Despite being in South Africa for just a fortnight, I was offered an
opportunity that I just couldn’t pass up.
A week down in the Eastern Cape to help Morgan Pfeiffer with her first
Cape Vulture surveys. This was to be the
reconnaissance trip for the upcoming breeding season. Probably the only chance I’d have to get out
and about before starting my own research in earnest.
To help us we also recruited two 19 yr old guys from Durban…
now that there were Shane, Shane, Dane and Morgan on this trip, well, any
takers for a poem or Haiku? Alas despite
a week of internalizing the possibilities I am empty handed for you. All credit to Dane and Shane, they were
energetic, and both had a sharp wit that endured, despite the very early
starts.
It was a grueling eight hour drive to reach Mkambati Nature
Reserve, a little longer than expected
on account of misleading roadsigns that directed us on a 2 hour dirt-road ‘shortcut’.

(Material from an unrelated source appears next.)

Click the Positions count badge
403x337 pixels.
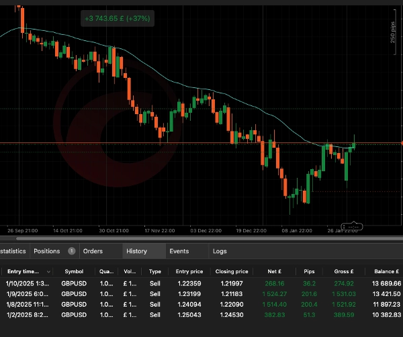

Arriving at the reserve sometime later in
April, we had enough time to meet with the park rangers and settle into the
lodging. The accommodation looked good from the outside… a
house! But it was under renovation, and stark
on the inside. A peculiar mix of
camp-stove cooking by lantern in the kitchen, hot showers, of beds and crisp
linen, and a distinct absence of a toilet seat.
I slipped into the role of camp chef [sic], cooking the team bacon and
eggs at the early hours of pre-dawn, and rice and beans at night. A minor watch
malfunction (praise you and curse you ‘world time’ function) and the breakfast
one morning was hastily cooked and served well over an hour earlier than
necessary.
Morgans research starts this month with a re-assessment of
the numbers breeding at this colony. Surveys were conducted in 2010 and
previous years, and apparently this colony is on the increase. It is also the closest Cape Vulture colony to
a coastline, which effectively reduces their available foraging area by half.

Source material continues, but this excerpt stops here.